I would agree with both of those statements, and those are exactly the same things that were directed toward TCG and many other organizations. It was a reckoning that was due. I have felt that the Goodman has been a leader in diversity and equity, and I’m very proud of that and felt very connected to our community and the artists within our community from the beginning of my administration. Which is not to say that there were not moments of difficulty. The Goodman is a lot better theatre for having had the questions asked by We See You, White American Theater, which we took very seriously; each and every thing was discussed at the theatre.
I’m going to ask you the kind of question you probably hate, but here goes: What are you most proud of in your tenure of the Goodman?
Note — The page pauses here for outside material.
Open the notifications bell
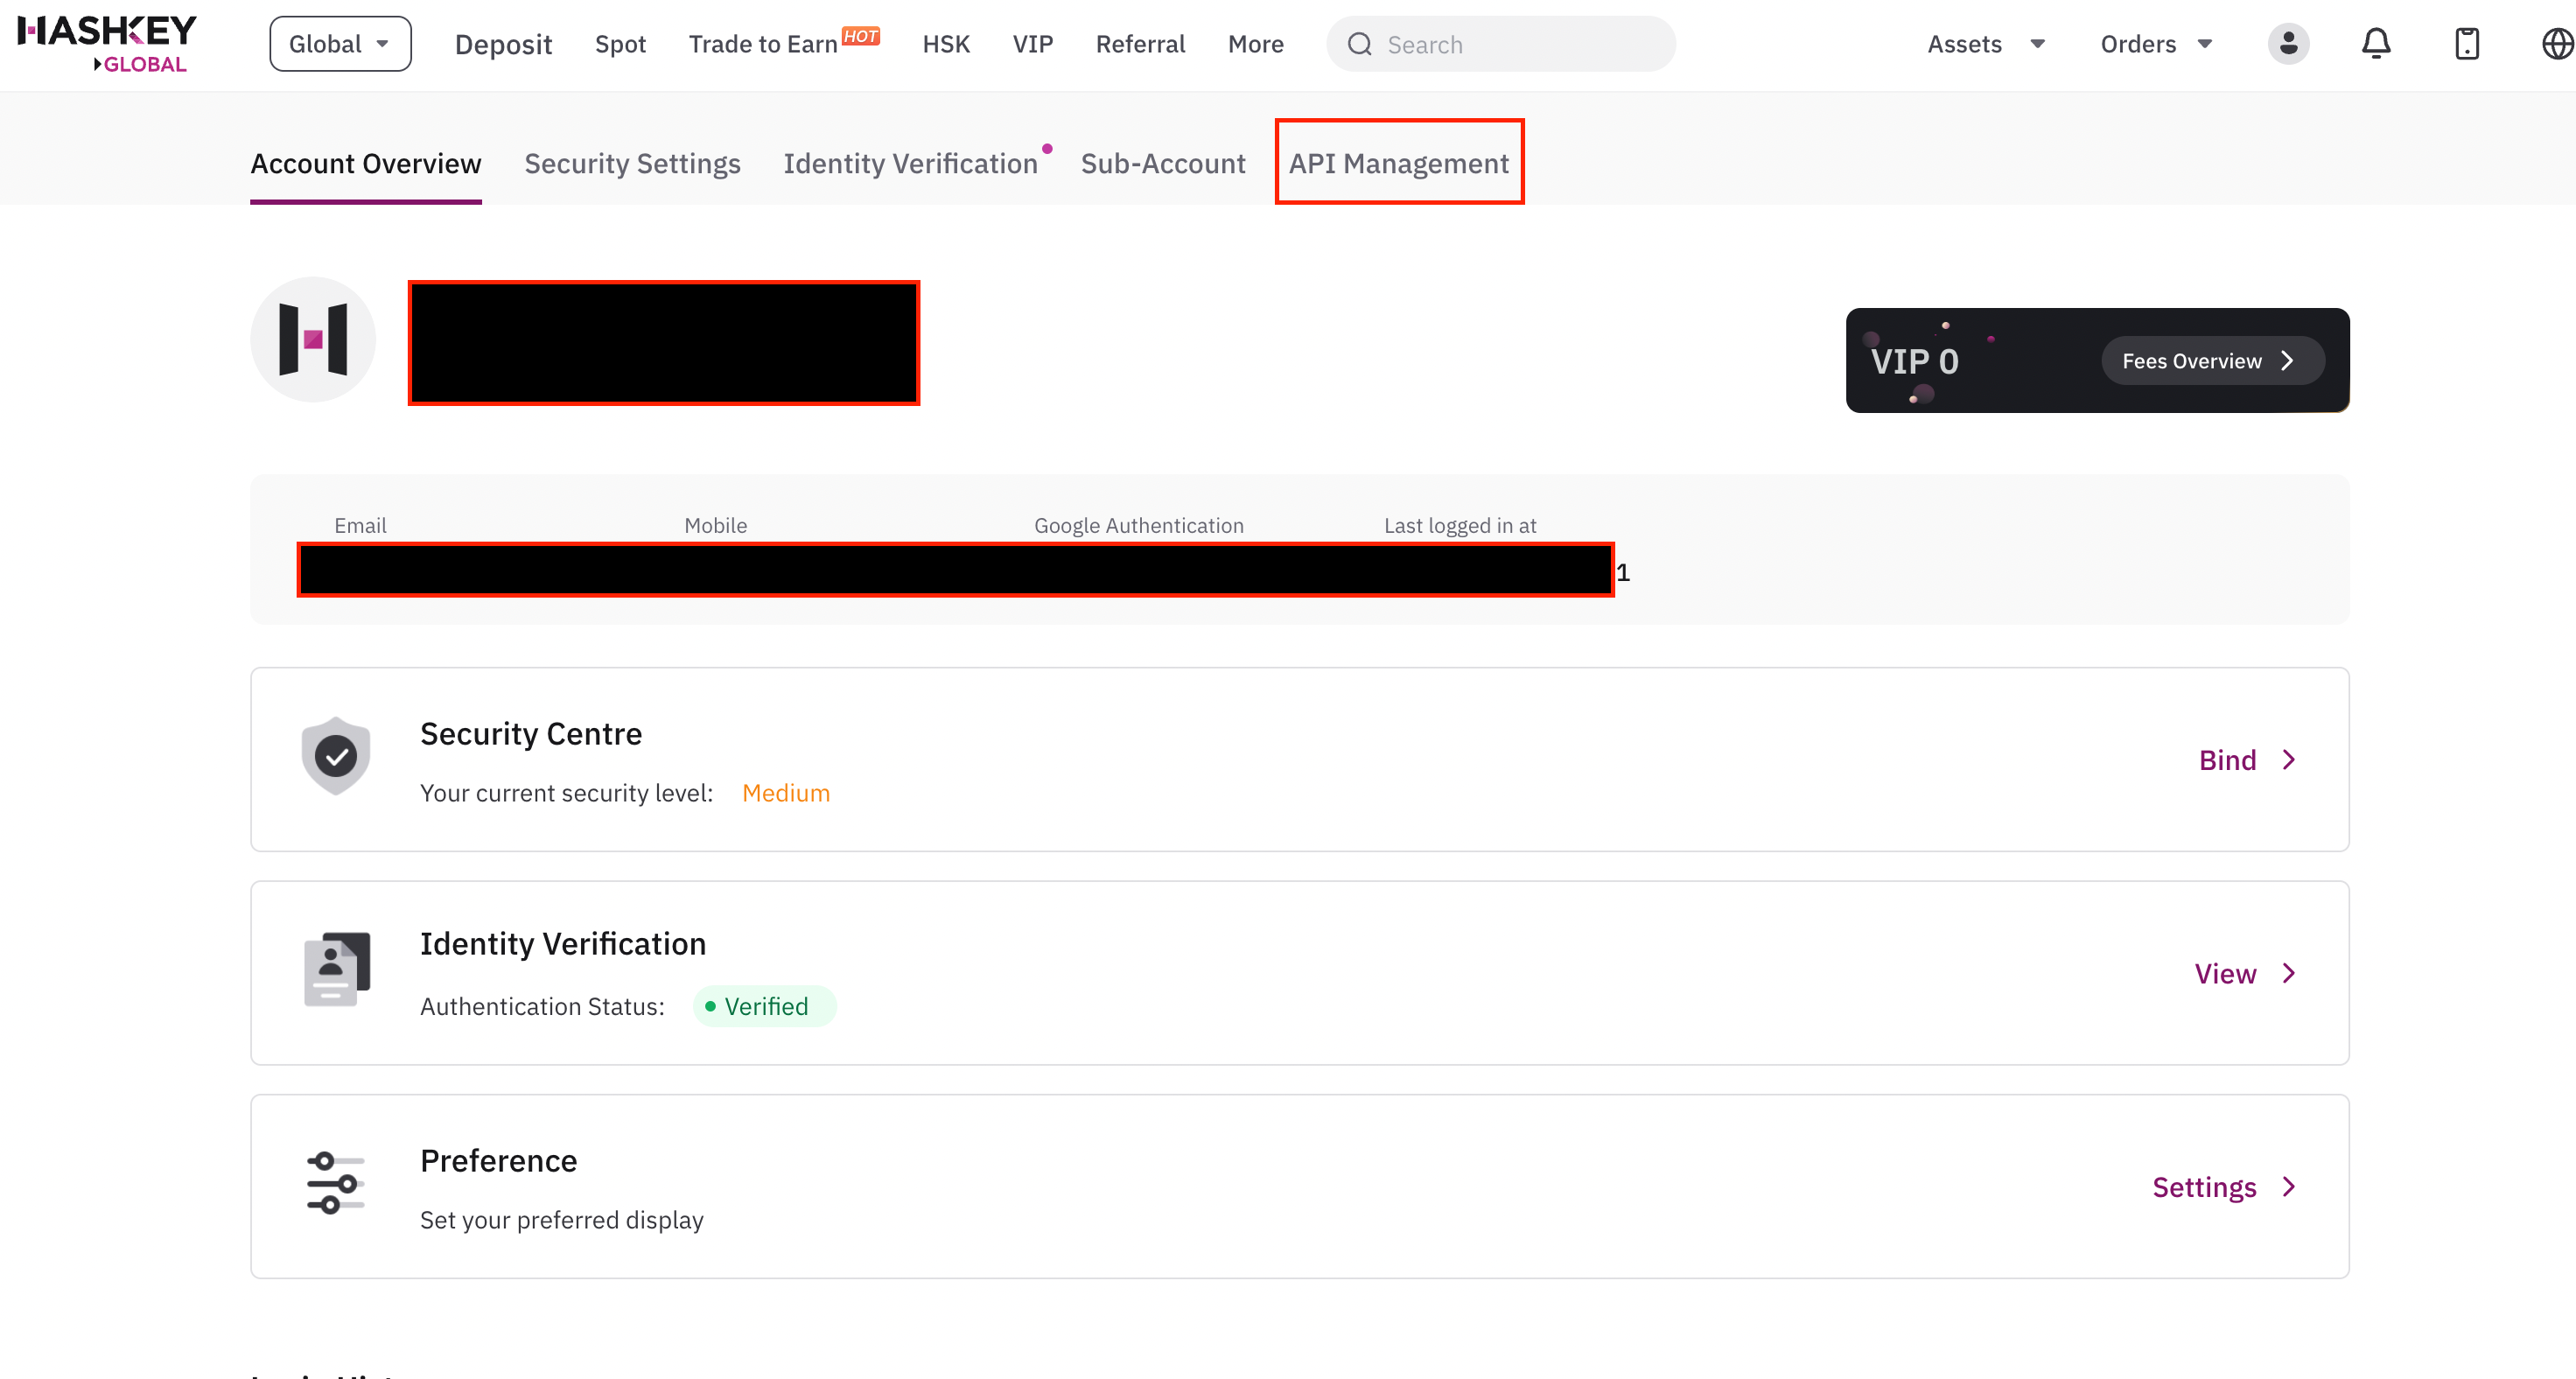2576x1379 pixels. point(2376,44)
I have to say, honestly, that the ability to support the Artistic Collective, and the diversity of that group and its relationship to the community of a very complicated city, as Chicago is, has been my greatest satisfaction. To create this collective and to collaborate with all of them, and to create a theatre for everybody, for all Chicagoans. Roche and Gregory Mosher were committed to that in the mid-1970s, so I’m the inheritor of an aesthetic that was already being laid out. I’m very proud of maintaining excellence and at the same time pushing the theatre when it needed to be pushed. I could go on and on about not just individual productions but groups of productions—the Goodman had a very early long relationship with August Wilson, and was the first theatre to do all 10 of his plays a long time ago. And similarly, to be able to devote myself to the works of O’Neill and Miller, and the number of festivals the theatre did devoted to single writers, was very important.
What do you think has changed the most about the theatre field in the time you’ve been at the job?
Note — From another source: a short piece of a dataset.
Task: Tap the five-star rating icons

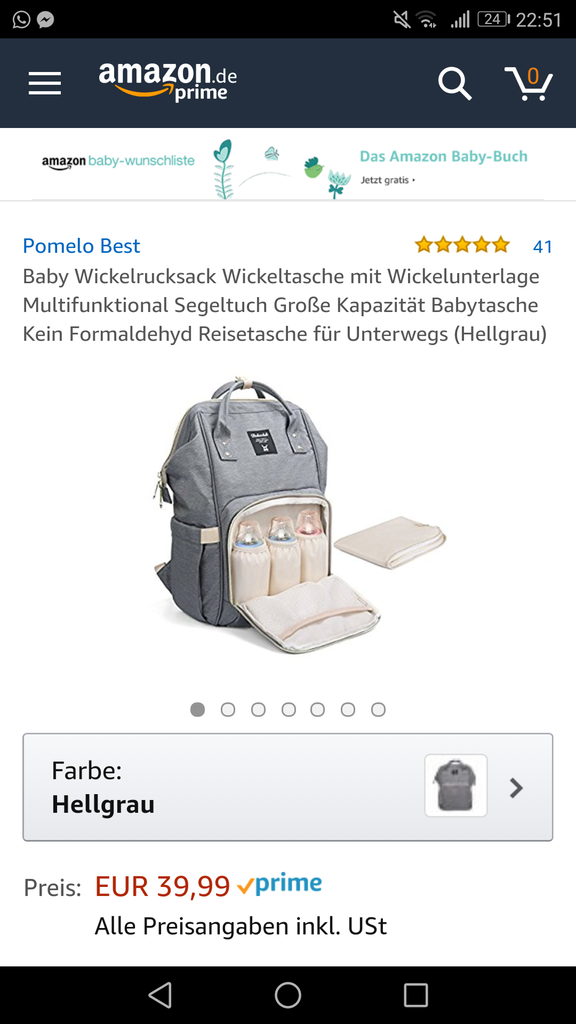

These are the questions that I dread the most. I neither have a crystal ball for the future nor a perspective on history—I wish I did, but it’s hard, because I sort of feel in the middle of it and that it’s constantly moving. It’s like looking at the ocean, and you kind of go: All of that water is new, none of that water was here 30 seconds ago, or 30 years ago, or 300 years ago. All you feel with your feet in the sand is that it’s coming in and it’s going out.
I was just talking to my wife about how we were in a culture war at a certain period of time—the Mapplethorpe incidents and Karen Finley. I was there at Congress, working alongside Peter Zeisler and others with the National Endowment of the Arts. And now we’re moving into a whole other set of culture wars right now—it’s insane. Trying to ban drag performances? The more things change…
But I remain optimistic that the theatre has been around for a long time, and it’s going to continue. I just feel that way. There’s no doubt that our younger audiences brains’ have been rewired by the speed of the culture. But honestly, I sit with young audiences looking at an O’Neill play or sitting watching an August Wilson play or a Stephen Sondheim musical, and I see people whose lives are changed. I don’t think that is going to go away.